__DIRECTIONS__
Please return only the lines from the one holding "Main Menu [button] (441, 476)" through the one holding "Home (149, 306)", exactly as they appear in the records below, both ends included.

DATASET RECORDS Start Marker

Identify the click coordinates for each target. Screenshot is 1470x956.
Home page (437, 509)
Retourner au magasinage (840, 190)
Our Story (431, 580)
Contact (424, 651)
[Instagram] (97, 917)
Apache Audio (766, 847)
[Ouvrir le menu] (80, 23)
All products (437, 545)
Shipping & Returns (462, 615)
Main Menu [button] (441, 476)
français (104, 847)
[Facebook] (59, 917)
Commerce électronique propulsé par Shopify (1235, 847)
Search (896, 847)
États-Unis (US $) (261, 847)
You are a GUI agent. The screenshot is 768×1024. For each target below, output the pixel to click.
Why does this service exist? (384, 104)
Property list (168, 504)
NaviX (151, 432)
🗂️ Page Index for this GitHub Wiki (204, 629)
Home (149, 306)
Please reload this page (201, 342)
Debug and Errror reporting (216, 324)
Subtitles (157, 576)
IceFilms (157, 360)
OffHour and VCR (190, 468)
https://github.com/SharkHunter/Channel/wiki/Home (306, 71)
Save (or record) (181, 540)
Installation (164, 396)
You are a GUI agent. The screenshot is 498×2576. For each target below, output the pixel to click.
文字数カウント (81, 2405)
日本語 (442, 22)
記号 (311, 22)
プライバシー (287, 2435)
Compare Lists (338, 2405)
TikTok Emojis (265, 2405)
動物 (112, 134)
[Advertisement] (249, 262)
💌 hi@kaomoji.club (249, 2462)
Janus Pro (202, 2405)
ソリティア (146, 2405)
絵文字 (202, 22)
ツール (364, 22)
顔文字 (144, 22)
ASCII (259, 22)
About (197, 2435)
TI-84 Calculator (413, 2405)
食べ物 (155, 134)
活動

DATASET RECORDS End Marker

__TASK RESPONSE__
Main Menu [button] (441, 476)
français (104, 847)
[Facebook] (59, 917)
Commerce électronique propulsé par Shopify (1235, 847)
Search (896, 847)
États-Unis (US $) (261, 847)
You are a GUI agent. The screenshot is 768×1024. For each target below, output the pixel to click.
Why does this service exist? (384, 104)
Property list (168, 504)
NaviX (151, 432)
🗂️ Page Index for this GitHub Wiki (204, 629)
Home (149, 306)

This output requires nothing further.